Sidman (1994, 2000) suggested that responses as well as stimuli can join equivalence classes, a hypothesis difficult to test because differential responding typically requires different stimuli. The present experiments describe a procedure with pigeons that avoids this potential confounding effect. In Experiment 1, spacing two responses 3 s apart (a differential-reinforcement-of-low-rate [DRL] schedule) to a white stimulus on some trials produced food or the comparison stimuli in a matching task, whereas pecking 10 or more times with no temporal restrictions (a fixed-ratio [FR] schedule) produced the same effect on other trials. Completing the alternative (unscheduled) requirement terminated the white stimulus and repeated the trial. Following such errors, pigeons learned to switch to the alternative response pattern on the repeat trials. In addition, the correct response pattern functioned as a conditional cue for comparison choice.

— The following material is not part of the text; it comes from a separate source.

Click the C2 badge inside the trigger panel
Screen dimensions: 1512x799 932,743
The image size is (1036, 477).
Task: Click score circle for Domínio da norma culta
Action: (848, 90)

In Experiment 2, mixed DRL-FR training was preceded by two-sample/two-alternative matching-to-sample with DRL and FR sample-response requirements. In a subsequent transfer test in which the correct response pattern to white served as the sample, pigeons preferentially chose the comparison previously reinforced following that pattern in the baseline task. This "unsignaled response" procedure may be useful for assessing whether differential responses can be members of acquired equivalence classes.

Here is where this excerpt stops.